WHAT YOU WILL DO - Copy out every row below word for word, leaving out the pictures.

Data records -
+-------+
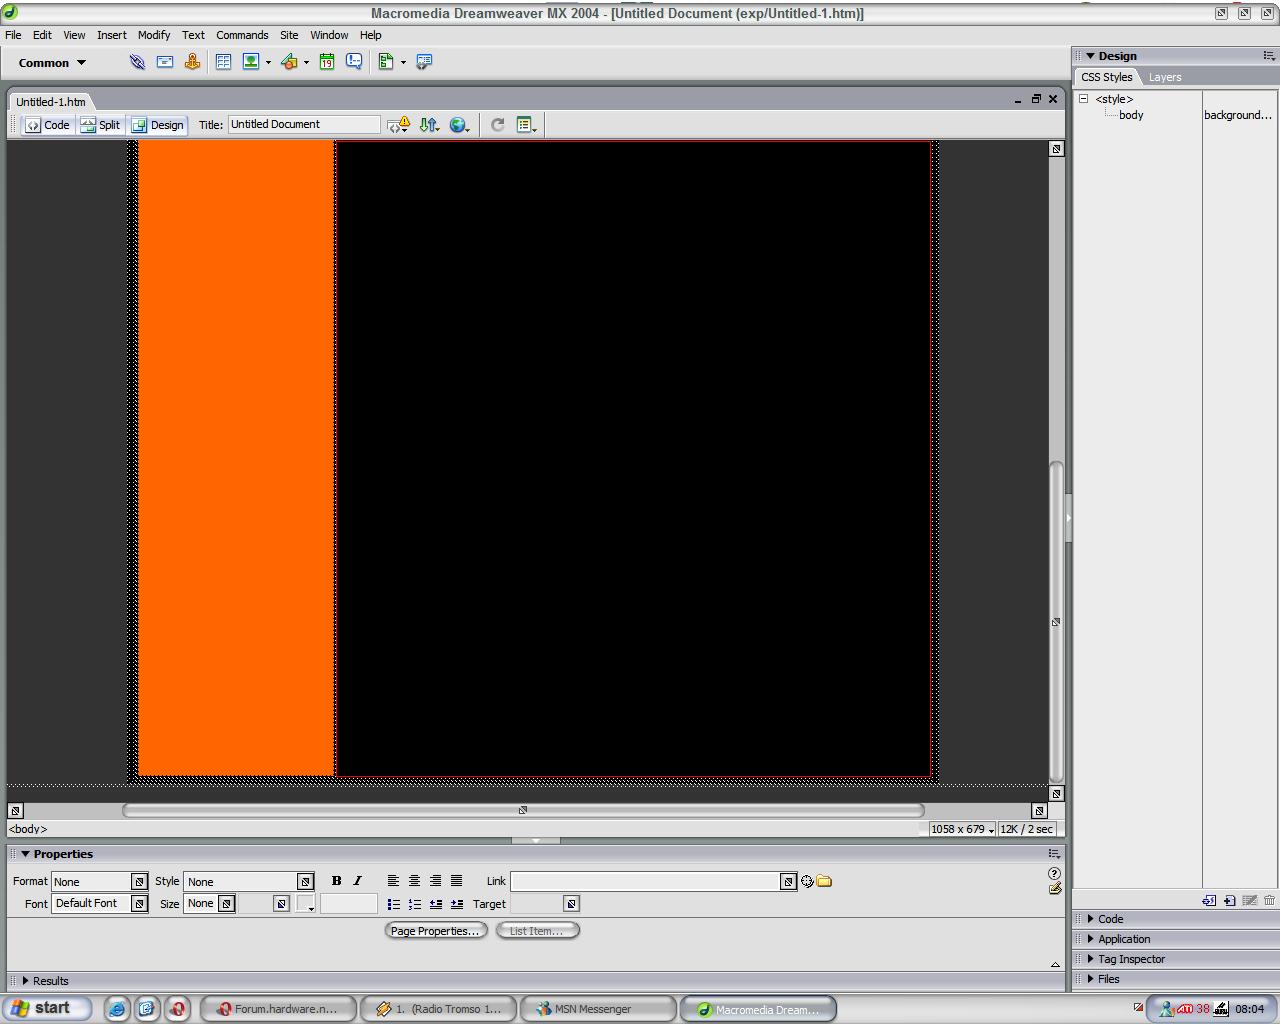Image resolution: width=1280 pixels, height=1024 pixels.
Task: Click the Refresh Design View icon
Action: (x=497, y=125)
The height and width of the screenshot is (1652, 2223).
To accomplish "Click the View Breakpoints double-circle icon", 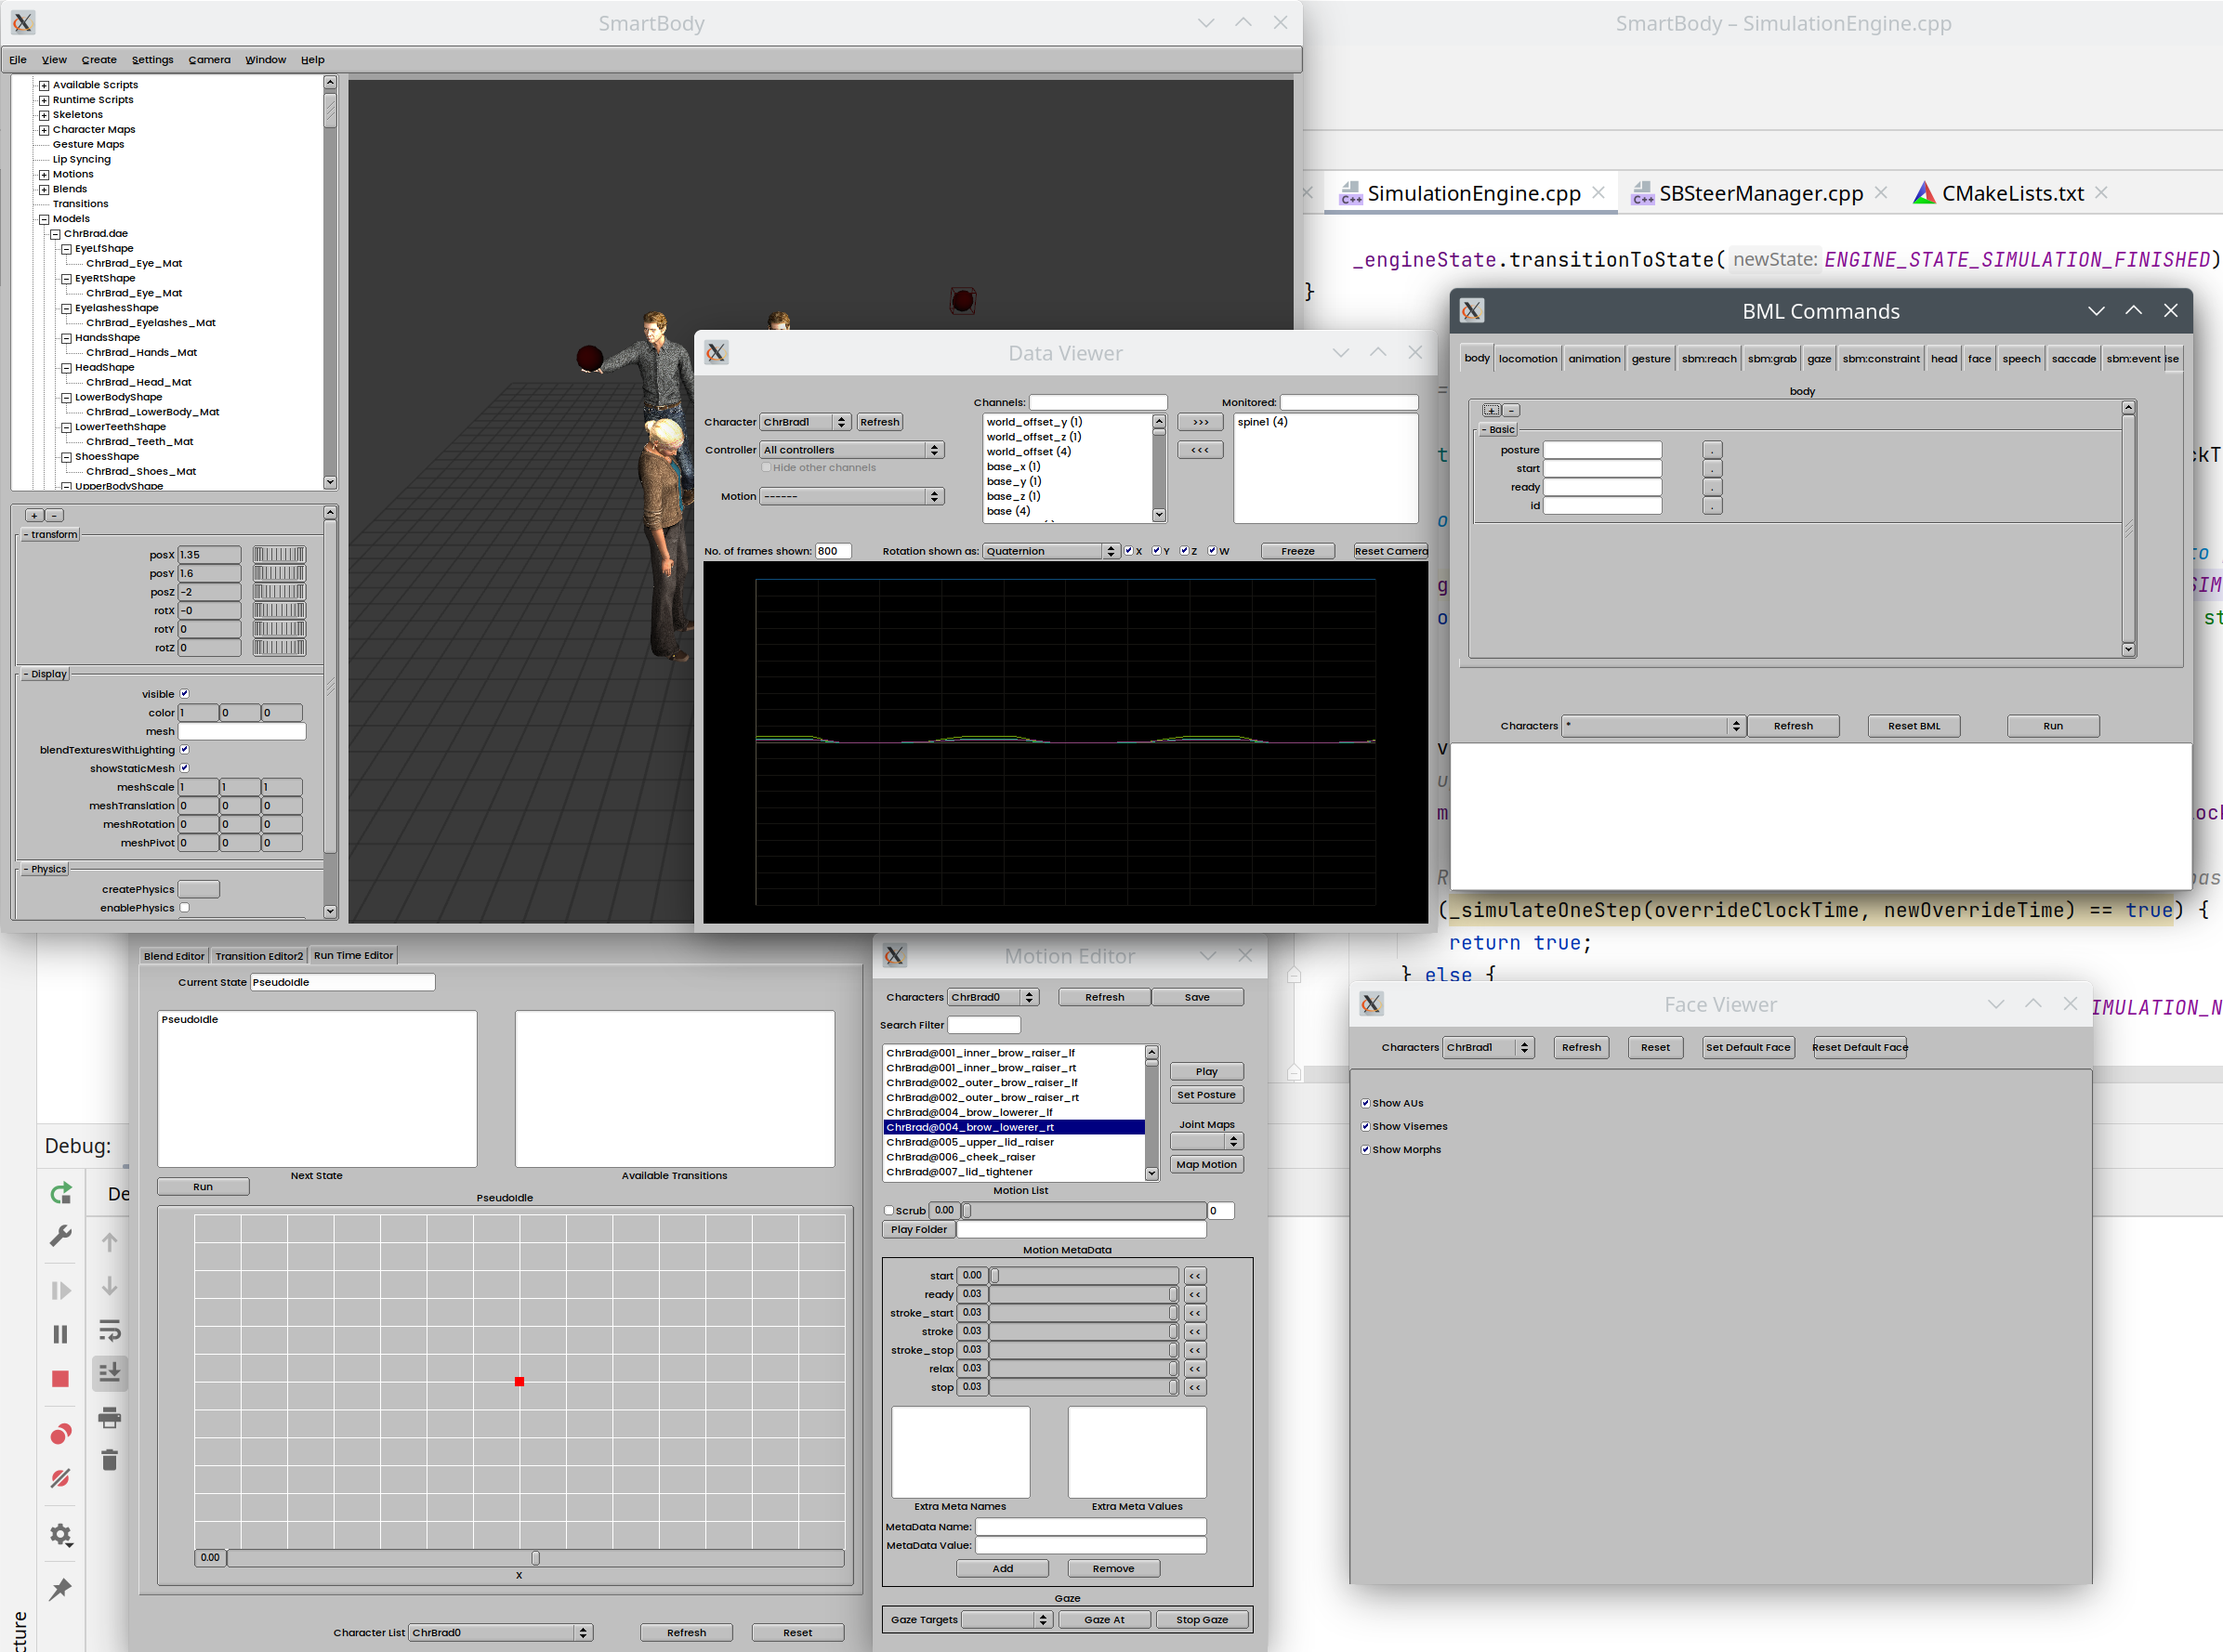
+-------+
RESPONSE FOR THIS EXERCISE -
Image resolution: width=1280 pixels, height=1024 pixels.
Task: Click the Refresh Design View icon
Action: (x=497, y=125)
The height and width of the screenshot is (1652, 2223).
To accomplish "Click the View Breakpoints double-circle icon", 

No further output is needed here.